--- start ---
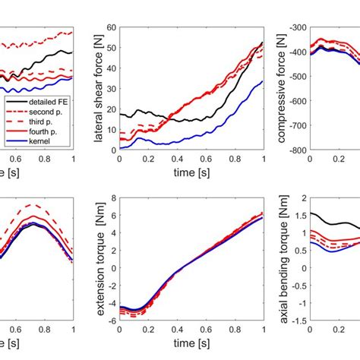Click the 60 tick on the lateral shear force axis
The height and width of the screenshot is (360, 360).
(112, 27)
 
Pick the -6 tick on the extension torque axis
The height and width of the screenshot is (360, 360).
(112, 321)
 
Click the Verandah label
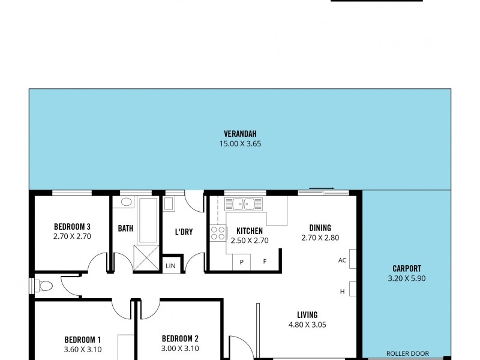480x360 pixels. [240, 134]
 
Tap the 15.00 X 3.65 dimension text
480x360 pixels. [240, 143]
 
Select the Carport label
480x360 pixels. [407, 268]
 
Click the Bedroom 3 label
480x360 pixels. [72, 226]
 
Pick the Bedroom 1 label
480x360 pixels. [83, 338]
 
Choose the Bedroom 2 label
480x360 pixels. [180, 338]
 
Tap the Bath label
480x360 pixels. [125, 229]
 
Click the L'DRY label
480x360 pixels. [184, 232]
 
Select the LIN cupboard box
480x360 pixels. [170, 265]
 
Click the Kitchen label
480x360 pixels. [249, 231]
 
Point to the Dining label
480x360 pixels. [320, 227]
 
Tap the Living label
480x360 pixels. [307, 314]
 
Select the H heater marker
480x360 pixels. [343, 292]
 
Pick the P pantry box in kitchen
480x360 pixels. [241, 262]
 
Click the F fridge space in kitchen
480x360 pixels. [264, 262]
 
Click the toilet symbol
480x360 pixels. [44, 286]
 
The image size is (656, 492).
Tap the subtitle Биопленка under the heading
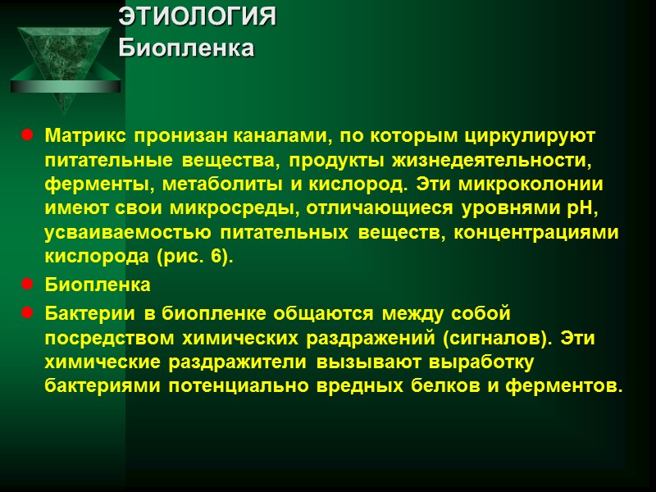pos(186,48)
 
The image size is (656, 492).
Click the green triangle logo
pos(65,62)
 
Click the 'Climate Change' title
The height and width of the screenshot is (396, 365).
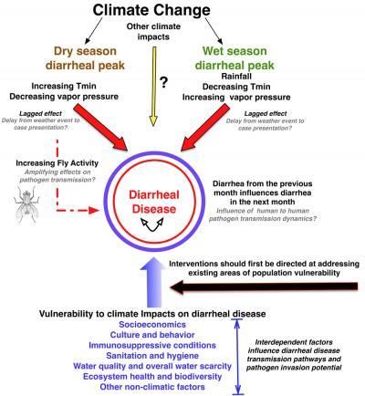[x=151, y=10]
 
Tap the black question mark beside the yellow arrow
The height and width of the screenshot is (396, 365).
[x=164, y=82]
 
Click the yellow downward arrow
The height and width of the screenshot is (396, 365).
[x=154, y=87]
--- end ---
▸ **What you have to do**:
Copy the records from the line holding "Click the F fridge space in kitchen" through the end, inclusive, with every "yellow" changed to "orange" and nothing else altered. Leave out the pictures.

▸ **Response to this task**:
Click the F fridge space in kitchen
480x360 pixels. [264, 262]
 
Click the toilet symbol
480x360 pixels. [44, 286]
 
The image size is (656, 492).
Tap the subtitle Биопленка under the heading
pos(186,48)
 
The image size is (656, 492).
Click the green triangle logo
pos(65,62)
 
Click the 'Climate Change' title
The height and width of the screenshot is (396, 365).
[x=151, y=10]
 
Tap the black question mark beside the orange arrow
The height and width of the screenshot is (396, 365).
[x=164, y=82]
 
Click the orange downward arrow
The height and width of the screenshot is (396, 365).
[x=154, y=87]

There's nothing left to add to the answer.